Frequent breakdowns of the ferries plying the Likoni channel have caused some investors of South Coast to think of relocating elsewhere to save their businesses.
According to tour firms operating there daily ferry delays at the channel have made some of their clients to miss their flights at Moi International Airport.
"This has forced many of us to wake up our clients earlier than normal in the morning to give an allowance for delays at Likoni," says a source which wished not to be named.
The multi-million hotel industry investment with a turn around of billion of shillings is under threat due to the breakdown of ageing ferries that occasion massive losses and cancellations of hotel bookings in the South Coast.

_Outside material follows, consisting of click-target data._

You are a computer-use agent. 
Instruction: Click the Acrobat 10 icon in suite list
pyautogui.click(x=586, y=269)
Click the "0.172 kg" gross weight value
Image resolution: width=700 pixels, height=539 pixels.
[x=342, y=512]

According to the chairman of the umbrella hotel association, the Kenya Association of Hotel Keepers Mr Titus Kangangi, the ferry failures are actually having an even more chilling development: they are causing investor and capital flight from the region.
In a telephone interview with Nation, Mr Kangangi said unless a lasting solution is found, "We shall be strangling the economy and punishing investors who have put in a lot in opening up the South Coast of Mombasa."
The ferries were originally meant to arrive before Christmas, but after a recent delegation visited Germany where they are being built, the arrival dates were shifted to early next year.
With the call for tenders now appearing in the newspapers, residents of Mombasa might get to see the ferries finally.